[Task directions] Repeat only the lines from the one containing "Click the Advanced CSV Import title" to the final line below, exactly as they read, and leave every picture out.

[Saved data entries]

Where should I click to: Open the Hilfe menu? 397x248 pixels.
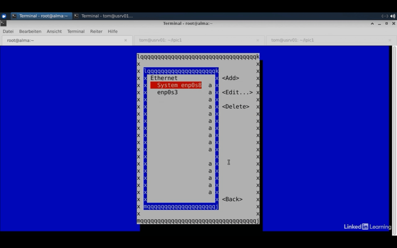click(112, 31)
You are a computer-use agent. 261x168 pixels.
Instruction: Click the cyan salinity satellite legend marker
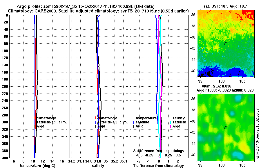point(171,122)
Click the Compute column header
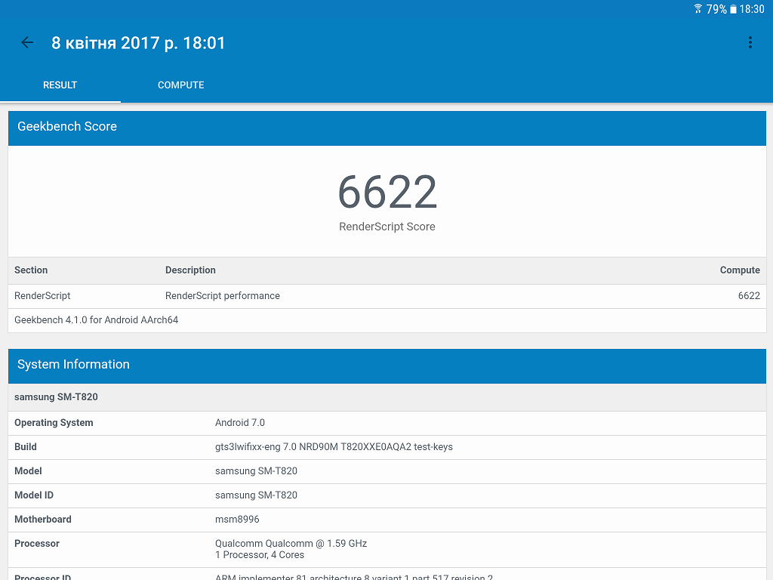This screenshot has width=773, height=580. pyautogui.click(x=739, y=270)
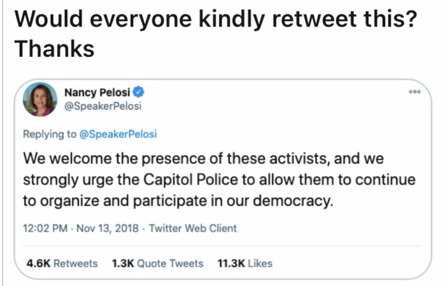Screen dimensions: 448x286
Task: Show the 11.3K Likes list
Action: (245, 263)
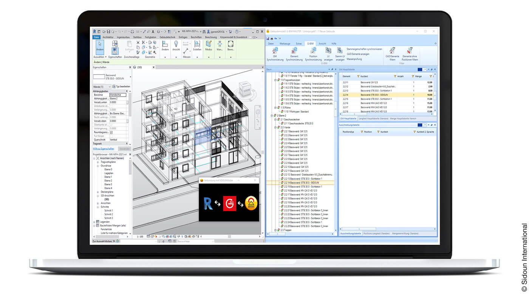This screenshot has width=529, height=294.
Task: Open the EU flag language swatch in GM Haupttabelle
Action: tap(420, 69)
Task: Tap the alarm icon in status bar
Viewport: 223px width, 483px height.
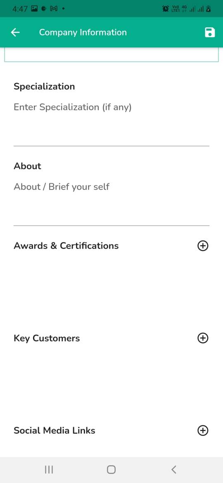Action: (166, 9)
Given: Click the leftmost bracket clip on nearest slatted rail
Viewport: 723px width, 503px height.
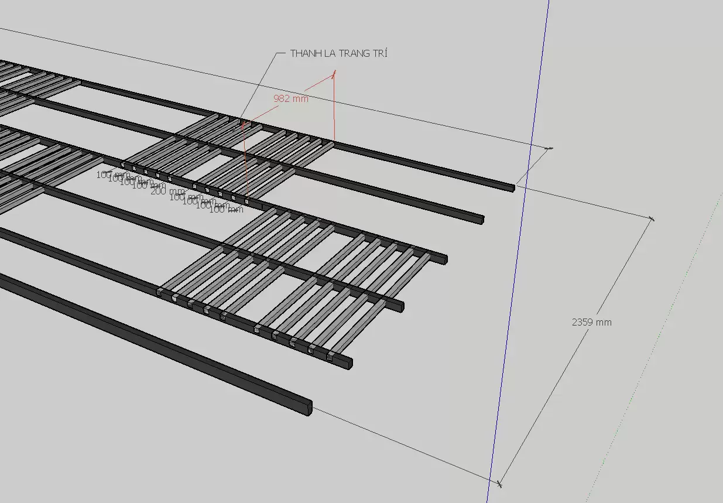Looking at the screenshot, I should [x=159, y=291].
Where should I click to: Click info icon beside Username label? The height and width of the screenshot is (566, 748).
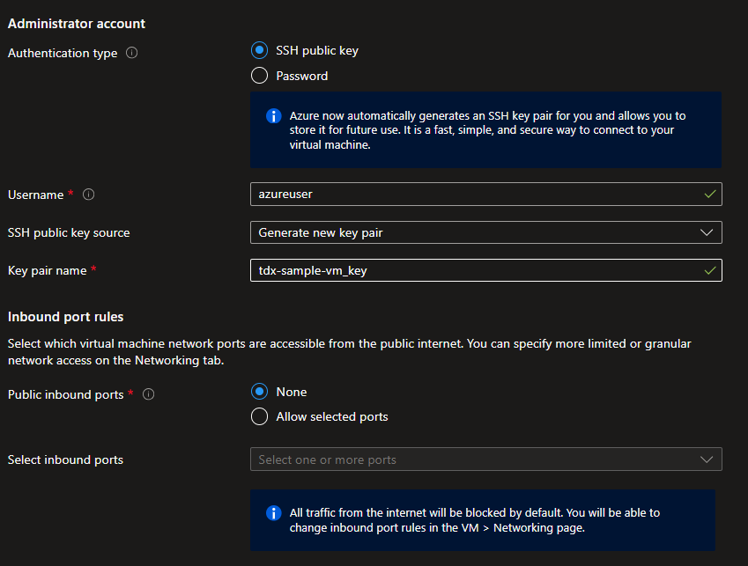(x=88, y=195)
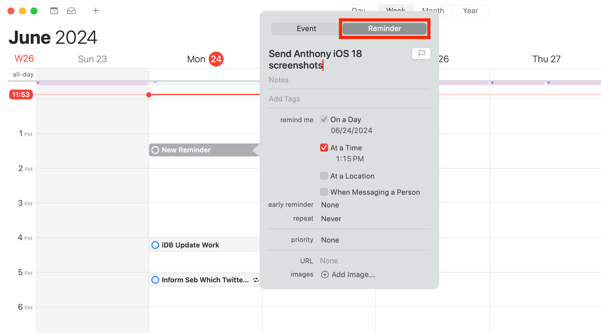Complete the iDB Update Work reminder circle

[155, 245]
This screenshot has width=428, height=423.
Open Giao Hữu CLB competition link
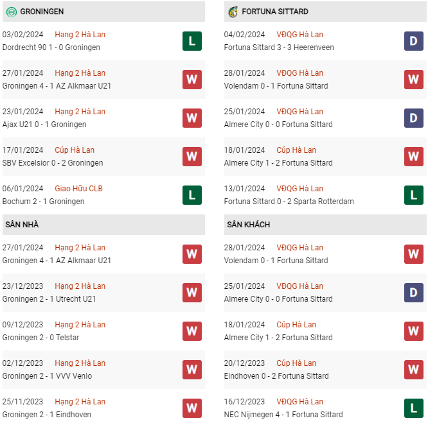pyautogui.click(x=79, y=189)
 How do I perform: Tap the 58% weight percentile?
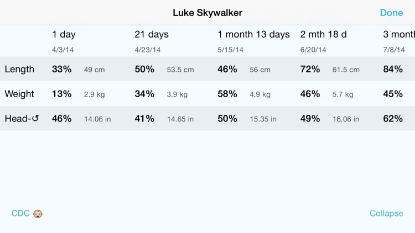pyautogui.click(x=227, y=94)
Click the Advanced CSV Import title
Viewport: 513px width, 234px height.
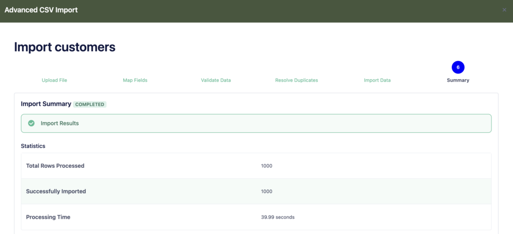(41, 10)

[Your solution]
Click the Advanced CSV Import title
Viewport: 513px width, 234px height.
(41, 10)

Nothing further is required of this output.